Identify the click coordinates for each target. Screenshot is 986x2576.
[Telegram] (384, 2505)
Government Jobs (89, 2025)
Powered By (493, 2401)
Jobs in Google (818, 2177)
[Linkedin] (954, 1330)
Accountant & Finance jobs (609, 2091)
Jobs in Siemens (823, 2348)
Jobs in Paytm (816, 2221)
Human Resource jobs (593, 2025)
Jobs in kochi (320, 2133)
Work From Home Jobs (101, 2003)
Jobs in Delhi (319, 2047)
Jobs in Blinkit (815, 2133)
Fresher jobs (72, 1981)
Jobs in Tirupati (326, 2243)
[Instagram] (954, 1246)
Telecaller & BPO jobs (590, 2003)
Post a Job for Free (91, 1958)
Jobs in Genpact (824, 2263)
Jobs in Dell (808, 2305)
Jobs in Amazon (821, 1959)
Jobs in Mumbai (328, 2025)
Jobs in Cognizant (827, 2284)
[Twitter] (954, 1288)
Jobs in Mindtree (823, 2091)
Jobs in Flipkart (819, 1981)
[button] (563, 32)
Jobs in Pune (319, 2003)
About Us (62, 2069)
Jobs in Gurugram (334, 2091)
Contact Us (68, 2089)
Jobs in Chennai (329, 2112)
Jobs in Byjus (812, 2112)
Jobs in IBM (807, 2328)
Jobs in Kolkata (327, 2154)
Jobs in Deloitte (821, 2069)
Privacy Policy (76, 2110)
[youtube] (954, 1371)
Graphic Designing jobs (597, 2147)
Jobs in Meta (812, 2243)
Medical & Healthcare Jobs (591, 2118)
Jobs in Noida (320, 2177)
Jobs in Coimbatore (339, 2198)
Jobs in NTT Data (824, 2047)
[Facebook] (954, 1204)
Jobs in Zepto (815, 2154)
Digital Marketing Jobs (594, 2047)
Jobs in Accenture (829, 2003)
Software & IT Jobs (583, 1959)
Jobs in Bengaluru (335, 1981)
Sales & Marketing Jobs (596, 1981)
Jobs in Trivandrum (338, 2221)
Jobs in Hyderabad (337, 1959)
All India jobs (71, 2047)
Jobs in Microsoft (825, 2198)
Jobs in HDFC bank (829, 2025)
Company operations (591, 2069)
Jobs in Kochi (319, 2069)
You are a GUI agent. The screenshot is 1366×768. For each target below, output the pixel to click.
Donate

(What needs to be done)
Reproduce, character for character, only the lines of the preceding data that start at the line with "Jobs in Genpact (824, 2263)" and end at the line with "Contact Us (68, 2089)", both included.

(Answer to this task)
Jobs in Genpact (824, 2263)
Jobs in Dell (808, 2305)
Jobs in Amazon (821, 1959)
Jobs in Mumbai (328, 2025)
Jobs in Cognizant (827, 2284)
[Twitter] (954, 1288)
Jobs in Mindtree (823, 2091)
Jobs in Flipkart (819, 1981)
[button] (563, 32)
Jobs in Pune (319, 2003)
About Us (62, 2069)
Jobs in Gurugram (334, 2091)
Contact Us (68, 2089)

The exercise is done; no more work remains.